To our knowledge, this case report is the first to describe CRMS implementation success and failures. At our institution, the formation of an organizational unit with ownership of clinical research processes and an information technology group focused on research administration enabled implementation of a CRMS integrated with disparate systems to support centralized workflow processes. In contrast, previous failed approaches at the institution addressed CRMS implementation as an add-on to the administration of clinical care rather than as a comprehensive change to the administration of clinical research.

Integration of data across disparate systems has facilitated adoption and ongoing use of systems for the conduct of clinical care.11 Similarly, data integration for systems involved in the administration of clinical research may assist institutions in overcoming barriers to CRMS adoption and use. At our institution, data entered by investigators and research coordinators into electronic systems for the evaluation of a study’s scientific merit, financial feasibility, and ethics now have downstream effects in EHR and PM systems for clinical research awareness and billing. Reuse of administrative protocol data heighten the need for data quality assurance, source system data capture design, and user training.

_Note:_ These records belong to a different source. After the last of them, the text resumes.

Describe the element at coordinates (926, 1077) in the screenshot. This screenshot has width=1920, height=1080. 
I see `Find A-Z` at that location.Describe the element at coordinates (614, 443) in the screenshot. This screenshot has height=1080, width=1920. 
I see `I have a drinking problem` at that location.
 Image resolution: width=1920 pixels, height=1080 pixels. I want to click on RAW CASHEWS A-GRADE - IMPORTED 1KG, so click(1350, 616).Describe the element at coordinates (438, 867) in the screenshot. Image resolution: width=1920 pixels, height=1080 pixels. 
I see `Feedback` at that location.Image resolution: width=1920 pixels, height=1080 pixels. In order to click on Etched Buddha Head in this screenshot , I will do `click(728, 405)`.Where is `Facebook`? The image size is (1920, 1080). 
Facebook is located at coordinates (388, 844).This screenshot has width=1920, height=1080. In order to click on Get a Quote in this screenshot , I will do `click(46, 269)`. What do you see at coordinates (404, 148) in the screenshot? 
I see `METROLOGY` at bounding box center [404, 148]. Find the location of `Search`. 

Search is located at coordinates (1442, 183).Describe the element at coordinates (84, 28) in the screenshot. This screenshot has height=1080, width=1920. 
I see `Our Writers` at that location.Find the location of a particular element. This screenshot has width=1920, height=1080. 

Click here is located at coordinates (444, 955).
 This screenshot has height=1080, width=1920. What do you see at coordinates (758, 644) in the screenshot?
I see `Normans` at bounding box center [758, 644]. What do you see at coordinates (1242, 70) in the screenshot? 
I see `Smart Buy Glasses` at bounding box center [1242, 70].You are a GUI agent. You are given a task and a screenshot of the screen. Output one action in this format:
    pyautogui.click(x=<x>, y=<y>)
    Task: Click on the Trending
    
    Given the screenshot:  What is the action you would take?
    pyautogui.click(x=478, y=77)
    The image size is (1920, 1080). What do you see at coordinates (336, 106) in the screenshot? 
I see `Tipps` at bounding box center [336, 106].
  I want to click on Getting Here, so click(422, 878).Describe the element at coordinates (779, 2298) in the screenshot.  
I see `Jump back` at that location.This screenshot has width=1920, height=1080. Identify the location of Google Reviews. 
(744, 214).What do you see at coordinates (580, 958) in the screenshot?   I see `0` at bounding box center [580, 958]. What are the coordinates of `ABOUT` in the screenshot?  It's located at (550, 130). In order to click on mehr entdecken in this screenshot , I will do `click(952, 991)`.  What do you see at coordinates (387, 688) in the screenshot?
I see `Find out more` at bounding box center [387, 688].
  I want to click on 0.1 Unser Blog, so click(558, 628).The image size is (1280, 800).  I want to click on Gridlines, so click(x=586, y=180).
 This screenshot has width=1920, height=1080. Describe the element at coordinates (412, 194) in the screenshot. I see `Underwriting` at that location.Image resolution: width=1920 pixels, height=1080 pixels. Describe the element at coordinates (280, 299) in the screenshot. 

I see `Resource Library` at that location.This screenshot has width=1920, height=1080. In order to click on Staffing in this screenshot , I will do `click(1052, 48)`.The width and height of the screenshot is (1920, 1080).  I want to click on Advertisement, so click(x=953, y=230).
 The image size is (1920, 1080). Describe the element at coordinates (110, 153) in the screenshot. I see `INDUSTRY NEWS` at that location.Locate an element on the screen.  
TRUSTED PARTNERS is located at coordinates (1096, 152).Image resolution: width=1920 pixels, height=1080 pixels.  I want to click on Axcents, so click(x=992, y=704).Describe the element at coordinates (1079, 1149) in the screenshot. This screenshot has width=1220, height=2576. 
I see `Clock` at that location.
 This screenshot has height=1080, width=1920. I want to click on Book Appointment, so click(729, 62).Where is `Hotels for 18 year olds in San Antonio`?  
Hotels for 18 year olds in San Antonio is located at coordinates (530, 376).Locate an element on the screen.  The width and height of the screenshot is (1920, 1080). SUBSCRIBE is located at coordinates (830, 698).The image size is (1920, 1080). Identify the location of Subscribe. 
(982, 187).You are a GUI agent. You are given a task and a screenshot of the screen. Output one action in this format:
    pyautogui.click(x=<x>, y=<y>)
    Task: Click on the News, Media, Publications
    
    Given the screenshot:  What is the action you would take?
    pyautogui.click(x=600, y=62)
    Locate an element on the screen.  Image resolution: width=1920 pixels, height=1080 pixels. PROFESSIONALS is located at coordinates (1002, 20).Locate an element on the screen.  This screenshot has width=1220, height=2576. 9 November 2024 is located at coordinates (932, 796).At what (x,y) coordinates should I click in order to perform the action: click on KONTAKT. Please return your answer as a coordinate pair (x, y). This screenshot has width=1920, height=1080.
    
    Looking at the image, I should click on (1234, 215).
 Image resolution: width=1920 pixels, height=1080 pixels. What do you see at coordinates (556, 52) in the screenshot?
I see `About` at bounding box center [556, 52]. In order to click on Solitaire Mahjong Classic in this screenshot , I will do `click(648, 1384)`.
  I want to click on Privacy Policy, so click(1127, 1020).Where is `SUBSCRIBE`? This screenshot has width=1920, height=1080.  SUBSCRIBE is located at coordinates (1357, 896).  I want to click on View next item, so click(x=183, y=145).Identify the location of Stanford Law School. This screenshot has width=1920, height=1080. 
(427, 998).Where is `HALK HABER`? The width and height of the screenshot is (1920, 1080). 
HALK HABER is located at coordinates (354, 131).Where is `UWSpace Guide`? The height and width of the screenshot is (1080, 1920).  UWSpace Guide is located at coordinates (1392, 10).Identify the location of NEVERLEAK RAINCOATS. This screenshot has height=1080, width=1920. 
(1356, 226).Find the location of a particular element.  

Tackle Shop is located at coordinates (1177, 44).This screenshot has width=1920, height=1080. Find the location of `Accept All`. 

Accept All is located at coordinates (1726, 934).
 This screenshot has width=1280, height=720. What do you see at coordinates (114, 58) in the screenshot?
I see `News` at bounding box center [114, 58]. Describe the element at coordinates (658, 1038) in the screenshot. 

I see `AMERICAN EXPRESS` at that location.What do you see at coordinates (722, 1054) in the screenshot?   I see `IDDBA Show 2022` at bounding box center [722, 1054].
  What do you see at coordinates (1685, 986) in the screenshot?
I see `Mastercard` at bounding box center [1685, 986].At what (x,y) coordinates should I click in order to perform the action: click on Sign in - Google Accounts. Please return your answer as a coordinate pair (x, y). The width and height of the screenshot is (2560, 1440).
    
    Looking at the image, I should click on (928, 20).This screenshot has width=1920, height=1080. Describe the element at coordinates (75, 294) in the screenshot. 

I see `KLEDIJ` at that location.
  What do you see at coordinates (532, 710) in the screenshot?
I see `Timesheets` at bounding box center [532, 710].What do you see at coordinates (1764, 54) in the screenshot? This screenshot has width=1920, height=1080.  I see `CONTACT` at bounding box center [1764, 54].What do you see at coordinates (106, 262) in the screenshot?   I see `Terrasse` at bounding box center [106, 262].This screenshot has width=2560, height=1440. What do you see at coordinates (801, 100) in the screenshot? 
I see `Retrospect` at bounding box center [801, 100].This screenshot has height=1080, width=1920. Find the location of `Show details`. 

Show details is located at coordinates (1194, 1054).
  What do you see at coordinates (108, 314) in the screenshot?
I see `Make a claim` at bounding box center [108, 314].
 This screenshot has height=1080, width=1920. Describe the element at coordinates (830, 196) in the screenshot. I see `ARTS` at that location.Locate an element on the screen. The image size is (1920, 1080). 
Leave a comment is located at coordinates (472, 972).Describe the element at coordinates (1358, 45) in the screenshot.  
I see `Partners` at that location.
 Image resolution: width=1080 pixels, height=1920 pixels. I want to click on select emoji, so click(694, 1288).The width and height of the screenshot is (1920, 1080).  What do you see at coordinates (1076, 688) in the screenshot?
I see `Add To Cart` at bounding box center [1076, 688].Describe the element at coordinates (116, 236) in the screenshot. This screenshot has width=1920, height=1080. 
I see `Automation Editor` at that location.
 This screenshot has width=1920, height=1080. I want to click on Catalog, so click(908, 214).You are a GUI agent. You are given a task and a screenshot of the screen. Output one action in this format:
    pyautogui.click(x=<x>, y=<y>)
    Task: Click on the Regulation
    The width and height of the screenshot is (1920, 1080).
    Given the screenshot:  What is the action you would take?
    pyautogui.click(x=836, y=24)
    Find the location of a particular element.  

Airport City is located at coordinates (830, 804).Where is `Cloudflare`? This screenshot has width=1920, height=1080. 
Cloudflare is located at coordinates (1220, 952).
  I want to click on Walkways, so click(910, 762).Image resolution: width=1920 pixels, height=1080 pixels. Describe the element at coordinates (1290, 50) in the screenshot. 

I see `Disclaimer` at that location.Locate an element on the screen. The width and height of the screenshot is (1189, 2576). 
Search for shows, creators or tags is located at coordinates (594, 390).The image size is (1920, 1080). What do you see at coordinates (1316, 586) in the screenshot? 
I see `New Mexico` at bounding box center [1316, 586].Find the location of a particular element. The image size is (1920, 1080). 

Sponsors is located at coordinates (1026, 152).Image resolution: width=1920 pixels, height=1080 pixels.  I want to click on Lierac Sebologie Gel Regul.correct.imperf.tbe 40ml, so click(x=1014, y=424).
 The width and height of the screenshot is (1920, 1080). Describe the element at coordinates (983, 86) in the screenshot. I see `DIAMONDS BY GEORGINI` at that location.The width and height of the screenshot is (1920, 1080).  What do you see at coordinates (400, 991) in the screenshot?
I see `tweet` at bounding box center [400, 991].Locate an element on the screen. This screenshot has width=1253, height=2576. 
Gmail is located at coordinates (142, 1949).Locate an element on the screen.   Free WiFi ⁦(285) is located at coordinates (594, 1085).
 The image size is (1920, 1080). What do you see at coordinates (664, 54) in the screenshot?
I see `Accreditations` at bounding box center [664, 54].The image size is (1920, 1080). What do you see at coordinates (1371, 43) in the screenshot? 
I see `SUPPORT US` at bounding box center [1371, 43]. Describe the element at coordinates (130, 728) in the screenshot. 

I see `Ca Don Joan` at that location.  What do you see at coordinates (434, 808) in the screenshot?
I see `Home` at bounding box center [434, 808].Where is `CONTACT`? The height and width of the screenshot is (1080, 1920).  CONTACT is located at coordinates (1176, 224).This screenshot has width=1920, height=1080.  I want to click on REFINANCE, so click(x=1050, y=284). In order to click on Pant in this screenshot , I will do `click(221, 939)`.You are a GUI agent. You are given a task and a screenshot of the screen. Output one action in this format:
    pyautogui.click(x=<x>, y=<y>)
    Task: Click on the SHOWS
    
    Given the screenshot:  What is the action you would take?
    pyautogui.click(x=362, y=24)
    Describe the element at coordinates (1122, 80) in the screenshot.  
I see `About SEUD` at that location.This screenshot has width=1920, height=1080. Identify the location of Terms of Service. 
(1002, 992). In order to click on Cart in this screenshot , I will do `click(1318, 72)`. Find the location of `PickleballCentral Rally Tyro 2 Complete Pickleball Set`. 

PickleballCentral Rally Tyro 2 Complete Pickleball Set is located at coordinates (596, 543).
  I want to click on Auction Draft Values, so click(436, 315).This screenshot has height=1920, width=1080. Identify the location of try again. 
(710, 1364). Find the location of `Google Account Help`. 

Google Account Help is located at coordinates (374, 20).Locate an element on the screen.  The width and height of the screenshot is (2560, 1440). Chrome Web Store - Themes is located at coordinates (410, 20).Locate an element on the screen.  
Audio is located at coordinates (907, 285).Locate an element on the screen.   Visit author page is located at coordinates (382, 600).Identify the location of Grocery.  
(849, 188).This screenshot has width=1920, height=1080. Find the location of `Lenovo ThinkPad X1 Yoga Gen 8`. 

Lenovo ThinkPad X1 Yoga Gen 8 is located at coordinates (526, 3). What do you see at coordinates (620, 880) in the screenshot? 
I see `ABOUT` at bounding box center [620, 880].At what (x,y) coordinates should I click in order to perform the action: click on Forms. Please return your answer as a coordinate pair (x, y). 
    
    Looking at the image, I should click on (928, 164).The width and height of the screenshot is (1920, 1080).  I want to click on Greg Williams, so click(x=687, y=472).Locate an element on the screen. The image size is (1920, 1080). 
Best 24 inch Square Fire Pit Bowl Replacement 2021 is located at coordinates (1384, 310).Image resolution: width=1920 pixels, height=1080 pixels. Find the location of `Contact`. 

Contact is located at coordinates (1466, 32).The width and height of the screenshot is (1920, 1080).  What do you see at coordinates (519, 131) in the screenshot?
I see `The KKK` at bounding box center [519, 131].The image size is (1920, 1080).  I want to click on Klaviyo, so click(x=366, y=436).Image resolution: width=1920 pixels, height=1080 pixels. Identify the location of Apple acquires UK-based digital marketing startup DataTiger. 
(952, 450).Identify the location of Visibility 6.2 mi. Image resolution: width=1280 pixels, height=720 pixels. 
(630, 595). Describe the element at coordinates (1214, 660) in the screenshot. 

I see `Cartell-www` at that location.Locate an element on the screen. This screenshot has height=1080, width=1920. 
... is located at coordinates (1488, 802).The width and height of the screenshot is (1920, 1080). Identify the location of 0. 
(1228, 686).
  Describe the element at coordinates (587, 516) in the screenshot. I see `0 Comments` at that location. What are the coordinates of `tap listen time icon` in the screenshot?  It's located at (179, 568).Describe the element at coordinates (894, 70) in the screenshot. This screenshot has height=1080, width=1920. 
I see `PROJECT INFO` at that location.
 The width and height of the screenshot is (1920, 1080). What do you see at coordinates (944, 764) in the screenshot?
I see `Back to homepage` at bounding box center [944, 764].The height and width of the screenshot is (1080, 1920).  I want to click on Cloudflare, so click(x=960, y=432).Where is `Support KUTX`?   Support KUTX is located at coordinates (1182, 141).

While the approach we describe has to date replaced a legacy system’s protocol definition and subject enrollment functionality, our institution lacks CRMS-based billing grid creation at the time of this writing. However, through CTMS implementation, JCTO and RAC have created the organizational and technological infrastructure necessary to support research billing compliance, and plan to implement a new process and staffing model for centralized billing grid creation. Future study will evaluate the effect of CRMS billing grid creation and integration with the EHR and PM systems on measures of research billing compliance such as gross collection rates12.

As institutions increasingly adopt commercial EHR systems, they are beholden to vendors for clinical research features. At the time of our CRMS implementation, Epic EHR did not permit us to restrict the ability of principal investigators to enroll subjects into protocols within Epic, which resulted in rogue subject enrollments. Although the subject enrollment process at our institution is centralized, it remains voluntary, and auditing compliance requires record of every subject’s informed consent form. At present we lack a system for electronic consent, and our installation of Epic stores consent forms as scanned documents with limited metadata. We urge industry to address clinical research needs in upcoming EHR releases.

This case report addresses the paucity of literature on CRMS implementation success and failure. Other institutions may find the centralized clinical research management approach described in this report valuable for implementations while researchers may use the illustration of organization, technology, and workflow for CRMS to inform evaluation efforts.